*Word and item position data*
>>>
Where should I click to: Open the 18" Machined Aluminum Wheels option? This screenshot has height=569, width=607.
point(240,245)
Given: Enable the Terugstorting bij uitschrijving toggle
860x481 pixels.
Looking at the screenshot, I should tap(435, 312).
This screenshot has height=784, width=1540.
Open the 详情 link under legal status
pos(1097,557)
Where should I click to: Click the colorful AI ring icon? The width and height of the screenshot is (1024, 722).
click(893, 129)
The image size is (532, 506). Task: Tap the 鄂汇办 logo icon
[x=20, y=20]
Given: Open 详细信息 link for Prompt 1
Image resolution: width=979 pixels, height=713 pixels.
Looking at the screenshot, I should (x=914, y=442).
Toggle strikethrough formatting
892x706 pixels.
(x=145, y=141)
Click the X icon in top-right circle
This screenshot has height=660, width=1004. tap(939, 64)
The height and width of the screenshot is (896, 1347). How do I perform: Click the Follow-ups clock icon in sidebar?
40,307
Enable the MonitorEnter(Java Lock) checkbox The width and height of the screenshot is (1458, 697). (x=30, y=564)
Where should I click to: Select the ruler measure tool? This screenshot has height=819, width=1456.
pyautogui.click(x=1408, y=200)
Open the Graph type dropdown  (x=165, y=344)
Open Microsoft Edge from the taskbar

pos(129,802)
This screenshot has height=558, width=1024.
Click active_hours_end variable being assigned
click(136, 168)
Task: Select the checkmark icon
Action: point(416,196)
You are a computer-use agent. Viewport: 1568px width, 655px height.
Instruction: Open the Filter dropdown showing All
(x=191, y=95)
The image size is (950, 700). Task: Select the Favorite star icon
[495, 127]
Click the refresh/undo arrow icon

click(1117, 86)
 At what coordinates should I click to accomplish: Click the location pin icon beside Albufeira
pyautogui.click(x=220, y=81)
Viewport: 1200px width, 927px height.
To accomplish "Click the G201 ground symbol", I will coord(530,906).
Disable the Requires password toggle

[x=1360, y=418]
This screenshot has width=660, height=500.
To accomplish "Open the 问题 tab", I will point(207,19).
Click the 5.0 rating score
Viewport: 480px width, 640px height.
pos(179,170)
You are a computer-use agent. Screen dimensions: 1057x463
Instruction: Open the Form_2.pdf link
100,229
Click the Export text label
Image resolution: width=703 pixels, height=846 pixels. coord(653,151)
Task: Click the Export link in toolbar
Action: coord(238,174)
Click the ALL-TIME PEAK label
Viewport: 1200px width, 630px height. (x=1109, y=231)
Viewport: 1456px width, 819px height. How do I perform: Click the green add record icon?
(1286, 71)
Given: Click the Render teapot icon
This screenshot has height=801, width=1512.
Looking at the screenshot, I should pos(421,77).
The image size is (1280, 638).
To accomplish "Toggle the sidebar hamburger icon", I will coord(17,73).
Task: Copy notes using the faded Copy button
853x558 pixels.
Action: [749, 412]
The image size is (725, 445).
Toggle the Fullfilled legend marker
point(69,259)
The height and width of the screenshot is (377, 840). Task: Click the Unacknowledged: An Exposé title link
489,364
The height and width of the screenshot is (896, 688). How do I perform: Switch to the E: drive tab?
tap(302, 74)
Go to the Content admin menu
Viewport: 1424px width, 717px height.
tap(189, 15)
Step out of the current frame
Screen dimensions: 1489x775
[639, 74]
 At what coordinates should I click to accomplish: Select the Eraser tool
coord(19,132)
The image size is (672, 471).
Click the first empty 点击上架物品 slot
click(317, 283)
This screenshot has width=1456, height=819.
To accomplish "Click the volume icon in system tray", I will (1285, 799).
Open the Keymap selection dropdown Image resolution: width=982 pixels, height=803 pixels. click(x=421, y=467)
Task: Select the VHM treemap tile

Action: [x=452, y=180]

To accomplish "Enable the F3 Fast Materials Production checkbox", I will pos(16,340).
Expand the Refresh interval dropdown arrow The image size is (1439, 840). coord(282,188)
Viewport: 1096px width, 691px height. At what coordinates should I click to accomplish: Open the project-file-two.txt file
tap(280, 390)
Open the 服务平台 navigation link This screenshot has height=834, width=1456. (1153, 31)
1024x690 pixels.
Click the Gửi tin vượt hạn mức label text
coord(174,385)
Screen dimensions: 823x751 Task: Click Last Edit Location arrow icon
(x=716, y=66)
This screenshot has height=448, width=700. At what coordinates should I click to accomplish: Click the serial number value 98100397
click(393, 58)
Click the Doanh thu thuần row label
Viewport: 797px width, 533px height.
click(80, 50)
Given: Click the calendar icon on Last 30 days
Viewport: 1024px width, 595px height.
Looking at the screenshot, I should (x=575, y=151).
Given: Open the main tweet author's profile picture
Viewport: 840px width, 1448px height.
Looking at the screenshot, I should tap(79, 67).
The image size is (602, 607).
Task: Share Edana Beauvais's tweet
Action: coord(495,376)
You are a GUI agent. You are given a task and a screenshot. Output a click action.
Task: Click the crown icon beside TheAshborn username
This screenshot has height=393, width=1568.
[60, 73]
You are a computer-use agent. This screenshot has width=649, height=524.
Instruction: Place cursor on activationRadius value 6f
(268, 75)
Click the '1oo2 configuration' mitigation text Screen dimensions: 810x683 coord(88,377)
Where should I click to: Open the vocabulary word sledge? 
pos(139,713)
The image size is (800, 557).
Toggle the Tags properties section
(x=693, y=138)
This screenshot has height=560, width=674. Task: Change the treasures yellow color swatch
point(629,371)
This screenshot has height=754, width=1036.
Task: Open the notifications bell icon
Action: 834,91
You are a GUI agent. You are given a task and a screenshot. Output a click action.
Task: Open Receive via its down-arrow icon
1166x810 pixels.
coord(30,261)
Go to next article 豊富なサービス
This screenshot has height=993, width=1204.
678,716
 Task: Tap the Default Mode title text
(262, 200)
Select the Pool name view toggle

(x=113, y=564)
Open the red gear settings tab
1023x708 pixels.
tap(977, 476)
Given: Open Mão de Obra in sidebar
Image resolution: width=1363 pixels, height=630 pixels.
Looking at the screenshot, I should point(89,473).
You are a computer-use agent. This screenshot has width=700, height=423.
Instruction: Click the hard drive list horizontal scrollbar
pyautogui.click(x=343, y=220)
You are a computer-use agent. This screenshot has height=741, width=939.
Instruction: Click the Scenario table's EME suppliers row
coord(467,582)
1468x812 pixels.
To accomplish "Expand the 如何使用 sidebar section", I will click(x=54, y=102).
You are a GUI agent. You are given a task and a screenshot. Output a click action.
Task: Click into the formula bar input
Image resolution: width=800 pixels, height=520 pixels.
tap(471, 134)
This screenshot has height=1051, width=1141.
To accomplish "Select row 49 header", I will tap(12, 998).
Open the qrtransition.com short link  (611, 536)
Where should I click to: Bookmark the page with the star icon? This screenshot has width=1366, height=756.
<<<
*REQUIRED TASK*
Can you recast the rows between the line containing "Click the Export text label" and the line containing "point(69,259)", inclusive, as a JSON list of strings with one string per line and blank lines left out?

*RESULT OF THE TASK*
[
  "Click the Export text label",
  "Image resolution: width=703 pixels, height=846 pixels. coord(653,151)",
  "Task: Click the Export link in toolbar",
  "Action: coord(238,174)",
  "Click the ALL-TIME PEAK label",
  "Viewport: 1200px width, 630px height. (x=1109, y=231)",
  "Viewport: 1456px width, 819px height. How do I perform: Click the green add record icon?",
  "(1286, 71)",
  "Given: Click the Render teapot icon",
  "This screenshot has height=801, width=1512.",
  "Looking at the screenshot, I should pos(421,77).",
  "The image size is (1280, 638).",
  "To accomplish \"Toggle the sidebar hamburger icon\", I will coord(17,73).",
  "Task: Copy notes using the faded Copy button",
  "853x558 pixels.",
  "Action: [749, 412]",
  "The image size is (725, 445).",
  "Toggle the Fullfilled legend marker",
  "point(69,259)"
]